Upon reaching the line containing "Task: Open the Yarn Project asset", output that line and all remaining lines exactly, through the end of the entries, and output nothing before it.

::: The data :::

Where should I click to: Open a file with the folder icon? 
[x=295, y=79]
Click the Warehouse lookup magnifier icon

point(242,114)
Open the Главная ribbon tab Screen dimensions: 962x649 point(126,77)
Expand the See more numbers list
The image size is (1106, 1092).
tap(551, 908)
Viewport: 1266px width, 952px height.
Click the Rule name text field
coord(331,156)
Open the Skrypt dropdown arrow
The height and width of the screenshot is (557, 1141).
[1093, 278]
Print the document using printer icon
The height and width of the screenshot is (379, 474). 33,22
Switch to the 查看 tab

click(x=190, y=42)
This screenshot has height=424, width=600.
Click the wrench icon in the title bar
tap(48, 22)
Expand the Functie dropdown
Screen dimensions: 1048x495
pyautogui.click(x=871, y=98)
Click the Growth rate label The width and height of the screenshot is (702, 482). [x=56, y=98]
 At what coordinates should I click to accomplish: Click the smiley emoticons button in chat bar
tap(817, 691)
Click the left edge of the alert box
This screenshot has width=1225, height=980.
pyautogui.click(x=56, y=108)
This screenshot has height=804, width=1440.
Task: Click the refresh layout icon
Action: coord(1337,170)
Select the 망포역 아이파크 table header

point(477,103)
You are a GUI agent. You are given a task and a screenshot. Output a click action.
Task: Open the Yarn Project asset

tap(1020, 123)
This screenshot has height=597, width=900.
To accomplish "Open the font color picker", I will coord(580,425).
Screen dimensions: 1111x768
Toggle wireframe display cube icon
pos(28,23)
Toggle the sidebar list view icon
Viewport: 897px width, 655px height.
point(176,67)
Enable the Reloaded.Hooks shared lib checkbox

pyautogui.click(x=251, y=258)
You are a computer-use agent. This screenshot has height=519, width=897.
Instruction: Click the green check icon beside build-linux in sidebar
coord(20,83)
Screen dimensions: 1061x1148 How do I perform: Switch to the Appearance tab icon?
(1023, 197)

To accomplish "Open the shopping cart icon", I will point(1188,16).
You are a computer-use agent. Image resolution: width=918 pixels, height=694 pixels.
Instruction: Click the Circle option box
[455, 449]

:::

__Answer section__
Task: Open the Yarn Project asset

tap(1020, 123)
This screenshot has height=597, width=900.
To accomplish "Open the font color picker", I will coord(580,425).
Screen dimensions: 1111x768
Toggle wireframe display cube icon
pos(28,23)
Toggle the sidebar list view icon
Viewport: 897px width, 655px height.
point(176,67)
Enable the Reloaded.Hooks shared lib checkbox

pyautogui.click(x=251, y=258)
You are a computer-use agent. This screenshot has height=519, width=897.
Instruction: Click the green check icon beside build-linux in sidebar
coord(20,83)
Screen dimensions: 1061x1148 How do I perform: Switch to the Appearance tab icon?
(1023, 197)

To accomplish "Open the shopping cart icon", I will point(1188,16).
You are a computer-use agent. Image resolution: width=918 pixels, height=694 pixels.
Instruction: Click the Circle option box
[455, 449]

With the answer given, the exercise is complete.